Differential Geometry with Complex Variables

Project description

dgcv: Differential Geometry with Complex Variables

dgcv is an open-source Python package providing basic tools for differential geometry integrated with systematic organization of structures naturally accompanying complex variables, in short, Differential Geometry with Complex Variables.

At its core are symbolic representations of standard DG objects such as vector fields and differential forms. There are coordinate free representations, and representations defined relative to coordinate systems falling into two broad categories:

  • standard - basic systems that can represent real or complex coordinates, sufficient for all applications that do not require dgcv's complex variable handling features.
  • complex - richer systems for representing complex coordinate patches that interact with dgcv's complex variable handling features. These are comprised of holomorphic coordinate functions, their conjugates, and their real and imaginary parts (e.g., $\{z_j,\overline{z_j},x_j,y_j\}$).

dgcv functions account for coordinate types dynamically when operating on objects built from such coordinate systems. The package has a growing library for coordinate-free representations as well, and tools for converting between the two paradigms.

As systems of differential geometric objects constructed from complex variables inherit natural relationships from the underlying complex structure, dgcv objects track these relationships across the constructions. This system enables smooth switching between real and holomorphic coordinate representations of mathematical objects. In computations, dgcv objects dynamically manage this format switching on their own so that typical complex variables formulas can be written plainly and will simply work. Some examples of this: In coordinates $z_j = x_j + iy_j$, expressions such as $\frac{\partial}{\partial x_j}|z_j|^2$ or $d z_j \wedge d \overline{z_j} \left( \frac{\partial}{\partial z_j}, \frac{\partial}{\partial y_j} \right)$ are correctly parsed without needing to convert everything to a uniform variable format. Retrieving objects' complex structure-related attributes, like the holomorphic part of a vector field or pluriharmonic terms from a polynomial is straightforward. Complexified cotangent bundles and their exterior algebras are easily decomposed into components from the Dolbeault complex and Dolbeault operators themselves can be applied to functions and k-forms in either coordinate format.

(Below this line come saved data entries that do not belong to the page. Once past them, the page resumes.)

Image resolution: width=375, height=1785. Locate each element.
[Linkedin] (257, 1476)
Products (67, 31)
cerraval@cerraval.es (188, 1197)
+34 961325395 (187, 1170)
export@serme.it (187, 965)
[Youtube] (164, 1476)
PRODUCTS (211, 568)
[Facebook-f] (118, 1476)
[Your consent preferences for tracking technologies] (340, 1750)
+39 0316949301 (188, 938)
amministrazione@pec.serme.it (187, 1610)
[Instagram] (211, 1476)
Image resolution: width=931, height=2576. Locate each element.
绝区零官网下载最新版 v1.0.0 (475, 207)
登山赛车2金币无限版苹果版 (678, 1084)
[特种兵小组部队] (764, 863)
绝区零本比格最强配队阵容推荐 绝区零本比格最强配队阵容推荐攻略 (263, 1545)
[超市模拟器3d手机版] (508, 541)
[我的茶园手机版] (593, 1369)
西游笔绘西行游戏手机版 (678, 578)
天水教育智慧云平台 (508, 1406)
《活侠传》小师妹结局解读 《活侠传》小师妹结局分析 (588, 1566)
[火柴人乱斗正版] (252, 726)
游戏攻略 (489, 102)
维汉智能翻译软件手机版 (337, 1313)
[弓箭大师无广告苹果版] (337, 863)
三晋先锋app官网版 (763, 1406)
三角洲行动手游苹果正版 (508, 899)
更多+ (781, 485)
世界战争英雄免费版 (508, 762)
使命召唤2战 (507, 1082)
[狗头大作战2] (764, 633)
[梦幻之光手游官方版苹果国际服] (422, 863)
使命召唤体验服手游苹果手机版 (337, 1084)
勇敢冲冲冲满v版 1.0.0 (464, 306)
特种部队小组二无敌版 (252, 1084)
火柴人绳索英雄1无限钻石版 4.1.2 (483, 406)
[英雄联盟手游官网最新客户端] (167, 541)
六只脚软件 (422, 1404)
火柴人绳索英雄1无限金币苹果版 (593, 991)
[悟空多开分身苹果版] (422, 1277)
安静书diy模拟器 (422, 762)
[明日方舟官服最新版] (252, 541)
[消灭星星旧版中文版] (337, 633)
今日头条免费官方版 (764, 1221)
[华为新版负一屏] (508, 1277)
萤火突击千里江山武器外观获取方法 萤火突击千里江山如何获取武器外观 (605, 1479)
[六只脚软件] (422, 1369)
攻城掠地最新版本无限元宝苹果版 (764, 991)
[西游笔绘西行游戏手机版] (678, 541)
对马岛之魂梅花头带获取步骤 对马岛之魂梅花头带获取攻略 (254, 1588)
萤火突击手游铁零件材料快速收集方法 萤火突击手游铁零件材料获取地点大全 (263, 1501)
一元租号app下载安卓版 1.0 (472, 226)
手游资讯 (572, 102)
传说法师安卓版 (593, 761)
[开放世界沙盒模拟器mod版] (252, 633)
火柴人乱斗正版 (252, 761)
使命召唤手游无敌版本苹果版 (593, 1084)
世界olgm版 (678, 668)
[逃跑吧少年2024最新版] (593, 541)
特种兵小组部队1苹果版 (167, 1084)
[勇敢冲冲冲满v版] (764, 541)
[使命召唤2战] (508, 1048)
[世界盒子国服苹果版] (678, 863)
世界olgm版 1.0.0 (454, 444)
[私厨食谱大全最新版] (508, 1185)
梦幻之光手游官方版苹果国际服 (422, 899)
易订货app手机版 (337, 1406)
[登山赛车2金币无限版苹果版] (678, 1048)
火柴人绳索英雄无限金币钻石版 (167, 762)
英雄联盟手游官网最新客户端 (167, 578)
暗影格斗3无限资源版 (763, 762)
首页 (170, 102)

dgcv was developed using Python 3.13, and has dependencies on the SymPy and Pandas libraries in addition to base Python.

Features

  • Fully featured symbolic representations of various tensor fields (vector fields, differential forms, etc.), and dedicated python classes for representing many other common differential geometric structures
  • Intuitive interactions with complex structures from holomorphic coordinate systems: dgcv objects dynamically manage coordinate transformations between real and holomorphic coordinates during computation as necessary, so objects can be represented in and freely converted between either coordinate format at any time.
  • Natural LaTeX rendering for representation of mathematical objects, designed with Jupyter notebooks in mind.

Installation

You can install dgcv directly from PyPI with pip, e.g.:

pip install dgcv

Depending on Python install configurations, the above command can vary. The key is to have the relevant Python environment active so that the package manager pip sources from the right location (suggested to use virtual environments: Getting started with virtual environments).

Tutorials

Two Jupyter Notebook tutorials are available to help getting started with dgcv:

  1. dgcv Introduction: An introduction to the key concepts and setup

  2. dgcv in Action: A quick tour through examples from some of the library's more elaborate functions

Running the Tutorials Locally

You can download the tutorials individually from the dgcv repository dgcv github repo.

Documentation

dgcv documentation is hosted at https://www.realandimaginary.com/dgcv/, with documentation pages for each function in the library and more. Full documentation is gradually being filled in. In the mean time, docstrings within the code provide more information on available classes/methods and functions.

License

dgcv is licensed under the MIT License. See the LICENSE.txt file for more information.

Author

dgcv was created and is maintained by David Sykes.


Future Development

The current (0.3.x) version of dgcv is designed with several planned extensions to the library in mind. Current plans broadly fall into these categories:

  • Extending complex variable handling and dynamic coordinate-type conversion automations. The simple goal is to fully automate handling of complex variable formats, allowing input to be formatted freely with any coordinate type, with features to fully control coordinate type formatting or let the systems automate the process.
  • Expanding libraries dedicated to more specialized areas of differential geometry

Contributions, requests for additions to the library, and feedback from anyone interested are very much welcome.

Project details


Download files

Download the file for your platform. If you're not sure which to choose, learn more about installing packages.

Source Distribution

dgcv-0.3.1.tar.gz (412.4 kB view details)

Uploaded Source

Built Distribution

If you're not sure about the file name format, learn more about wheel file names.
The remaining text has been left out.